When she was 19, her kidneys came under fire once again and chemotherapy proved ineffective. She began dialysis treatments Christmas Day, one day after emergency surgery to implant a catheter.
“After surgery I literally had two tubes hanging out of my chest. One was blue and one was red,” Giessler explained. “I used to call them my crayons because it used to look like a little pack of crayons in my shirt. That’s what they have to do when you first start dialysis because they can use it right away.”
Because dialysis isn’t a permanent solution, Giessler has been working to raise $8,000 for a kidney transplant. Her insurance covers the cost of the surgery, but her doctors require her to raise money to pay for medications and other post-operation necessities. They won’t add her to the transplant list until she does.
“They’re basically setting me up for success,” Giessler explained. “I don’t have savings. I’m single. I support myself. I don’t get financial help from anybody. I have my own car that I make car payments on. I have rent.”

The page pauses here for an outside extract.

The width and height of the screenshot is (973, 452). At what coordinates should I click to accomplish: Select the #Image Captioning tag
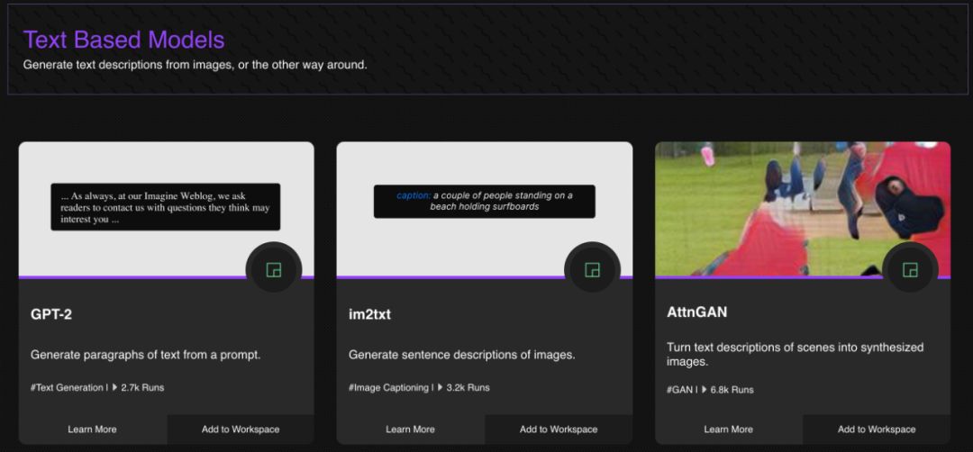pyautogui.click(x=388, y=388)
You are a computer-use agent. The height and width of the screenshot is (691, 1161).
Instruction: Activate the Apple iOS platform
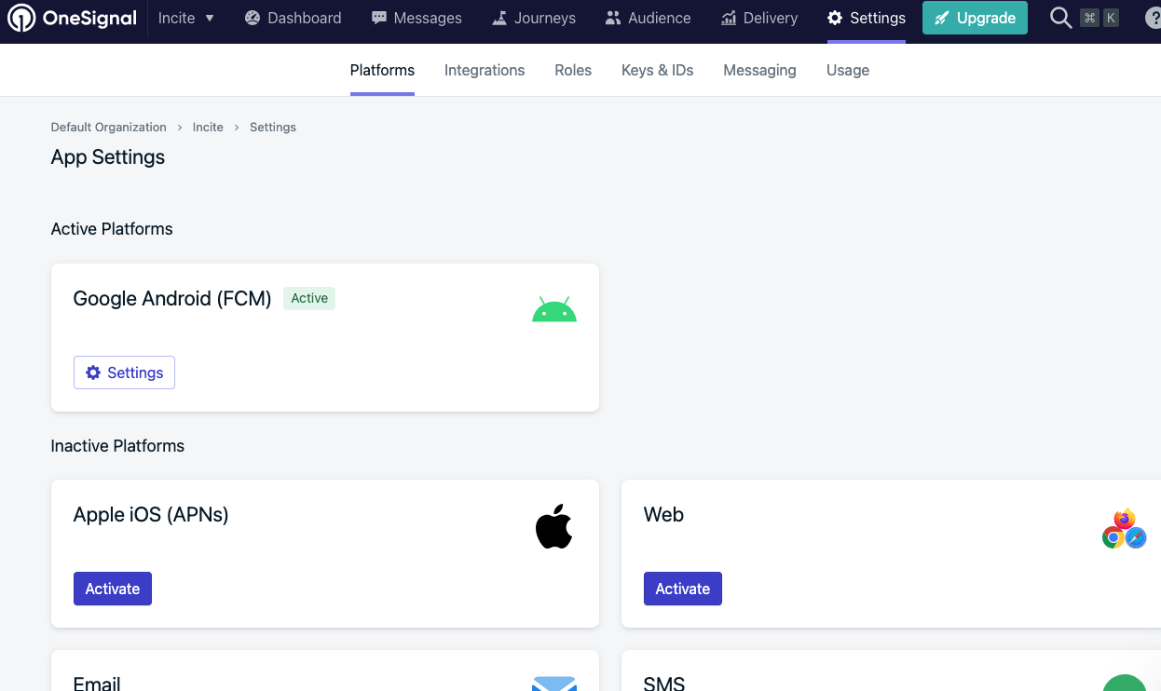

The money will help pay for essentials — her rent, her electric bill and the medications necessary to keep her healthy after the transplant. She has to take two months off from her part-time job at American Eagle and will be recovering at her apartment.
“I’m going to have medications that I’m going to have to pay for, and (the doctors) don’t want me to not take my medication because I can’t pay for it,” she said. “My kidney is going to be relying on those medications.”

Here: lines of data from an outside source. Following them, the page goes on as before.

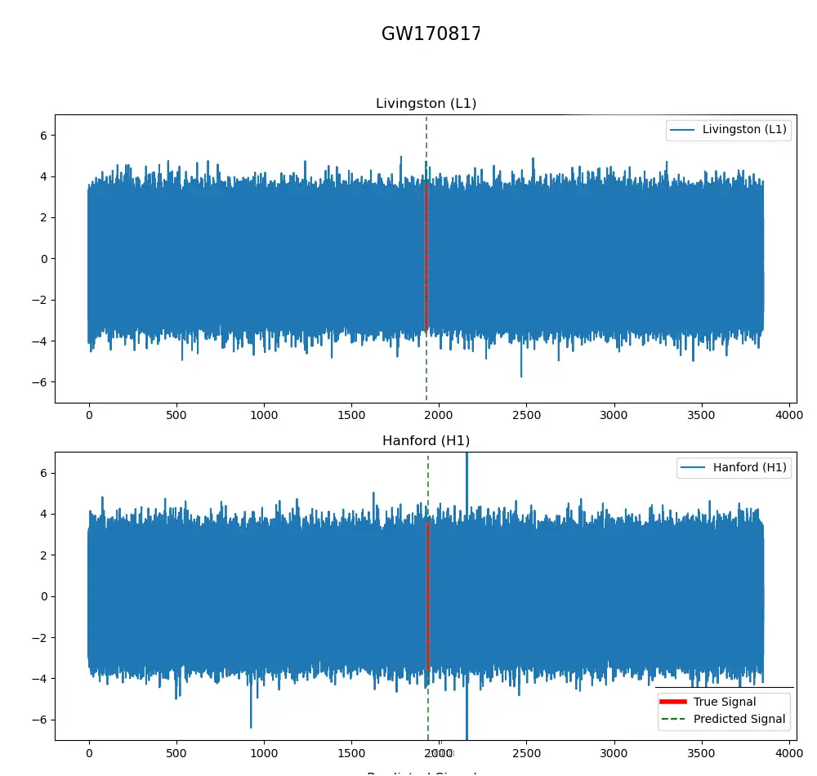Viewport: 817px width, 776px height.
Task: Select the Hanford (H1) subplot title
Action: tap(426, 441)
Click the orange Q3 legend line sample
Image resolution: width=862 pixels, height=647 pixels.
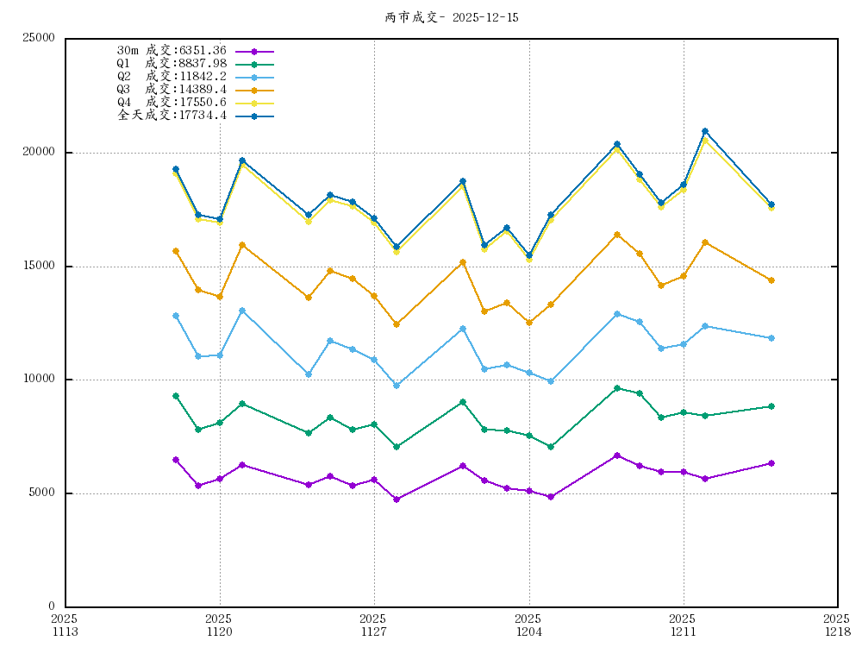pos(254,90)
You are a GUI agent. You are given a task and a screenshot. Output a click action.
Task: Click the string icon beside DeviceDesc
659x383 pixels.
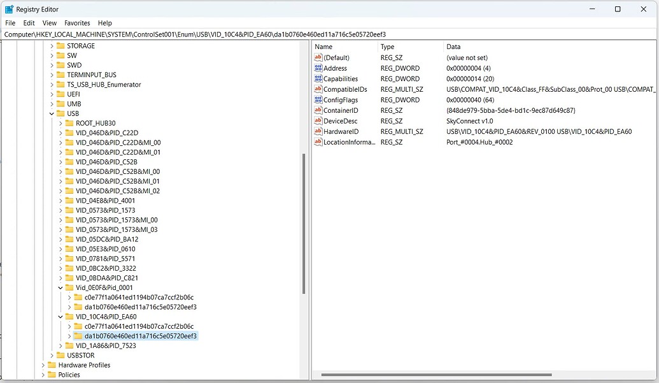click(x=318, y=121)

To raise money for the transplant, Giessler held a benefit last week in Vancouver that raised almost $3,000. A second benefit at Red Leaf Coffee in Kelso last week raised $1,200. She also set up a GoFundMe account.
The cost of the surgery itself will be paid for by Giessler’s insurance, which includes Medicare. Patients on dialysis qualify for Medicare because they are considered “disabled,” Giessler said. She also is covered by her father’s insurance until the end of this year. Because the surgery is so expensive, her doctors won’t consider her for the procedure unless she has 100 percent coverage, she said. She’s hoping to schedule the transplant before the end of the year.

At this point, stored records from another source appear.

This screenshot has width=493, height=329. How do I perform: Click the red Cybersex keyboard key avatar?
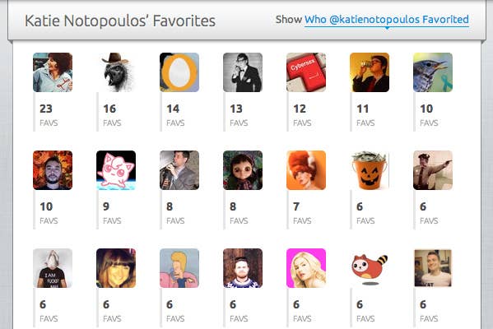pos(306,72)
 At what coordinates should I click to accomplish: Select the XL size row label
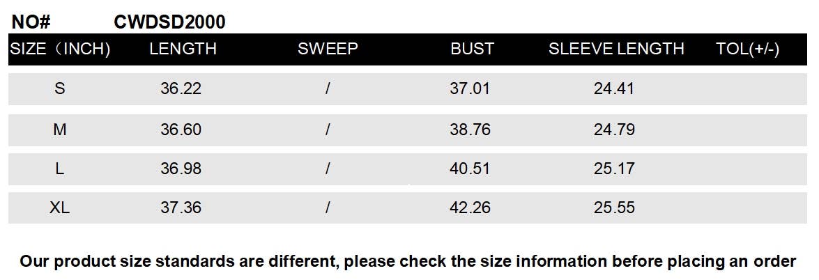coord(60,208)
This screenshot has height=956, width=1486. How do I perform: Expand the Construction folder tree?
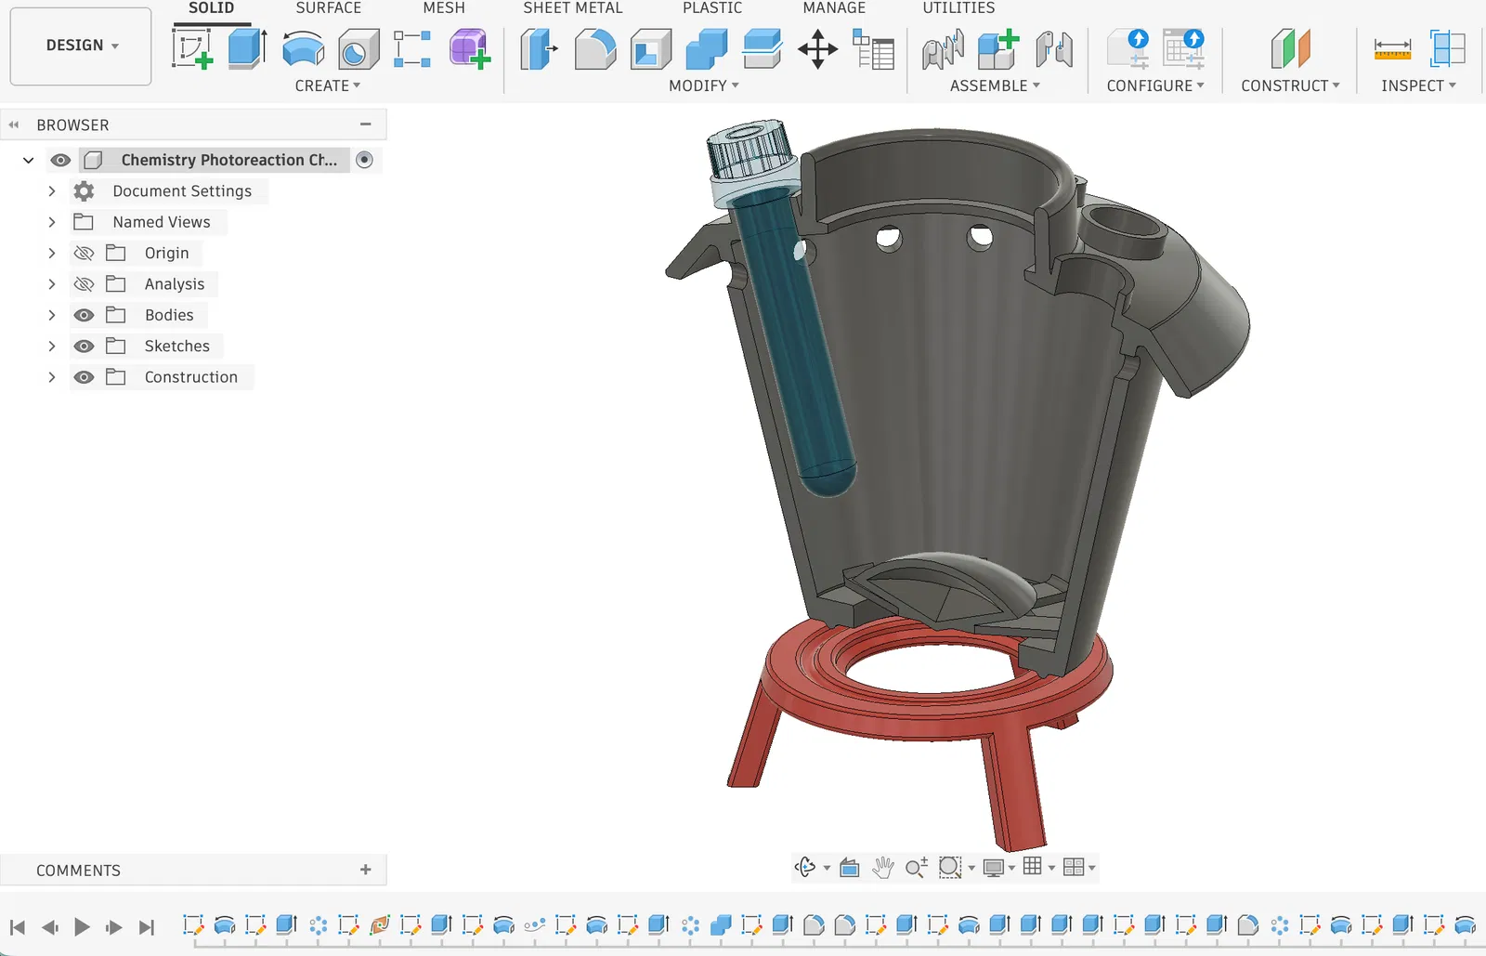pyautogui.click(x=52, y=377)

The next step is to begin testing possible donors, which could take several months, Giessler said. Among the possible donors is her sister, who shares her blood type. Giessler’s insurance will cover the cost of her transplant as well as the medical expenses of the donor.
“I do have a couple of people (interested in donating),” Ashley said. “I mean, they say they’re interested, but I’ve been hearing that for the last five years so until I see someone on the table ready to get cut open I can’t really believe anyone except my sister.”
Until she receives a transplant, Giessler is dependent on dialysis.
When her kidneys ultimately failed five years ago, she visited a clinic three times a week for hemodialysis. Now, Giessler prefers peritoneal dialysis — an at-home option that requires her to be hooked up to a machine for nine hours each night.
The dialysis machine automatically pulls fluid out of her stomach before pumping in new fluid through a tube in her abdomen.
“It’s collecting the crap out of my blood basically, and then when I drain it, it drains all the stuff out of me,” she said. “It’s a really simple process, and it’s really easy. It doesn’t hurt.”
Though she said her at-home regimen is a better option than weekly clinic visits, she still struggles with the feeling of being “stuck.”
“I really want to go to school, and I was going to school while working and dealing with dialysis, and it’s just it’s way too much,” she said. “I can’t quit working and I can’t quit dialysis. Something had to give, and unfortunately it was school.”
Giessler stressed that her dialysis isn’t a “cure.” That freedom won’t come until she receives a transplant.
“Without (dialysis) I wouldn’t be able to live. It’s like my life support. Either the hemodialysis or the (peritoneal dialysis) — I have to be doing something, and so it doesn’t necessarily increase my quantity or quality of life,” she said. “It just keeps me going until a transplant.”
Giessler said that for most transplant patients, there’s less than a 2 percent chance the new kidney will be rejected. However, she’s unsure how those chances differ for Lupus patients.
“I don’t think there’s a percentage in a situation like mine,” she said.
“I just have to be optimistic and hopeful that everything is going to work out perfect.”